Start of Block

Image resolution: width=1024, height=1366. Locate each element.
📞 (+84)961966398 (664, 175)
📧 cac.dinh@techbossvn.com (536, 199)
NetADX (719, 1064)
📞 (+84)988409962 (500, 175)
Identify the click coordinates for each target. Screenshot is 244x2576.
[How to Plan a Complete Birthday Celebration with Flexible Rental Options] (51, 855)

End of Block

What is being asked: Reproduce the entries above in full, precisely as written.

Finished exercise:
Image resolution: width=1024, height=1366. Locate each element.
📞 (+84)961966398 (664, 175)
📧 cac.dinh@techbossvn.com (536, 199)
NetADX (719, 1064)
📞 (+84)988409962 (500, 175)
Identify the click coordinates for each target. Screenshot is 244x2576.
[How to Plan a Complete Birthday Celebration with Flexible Rental Options] (51, 855)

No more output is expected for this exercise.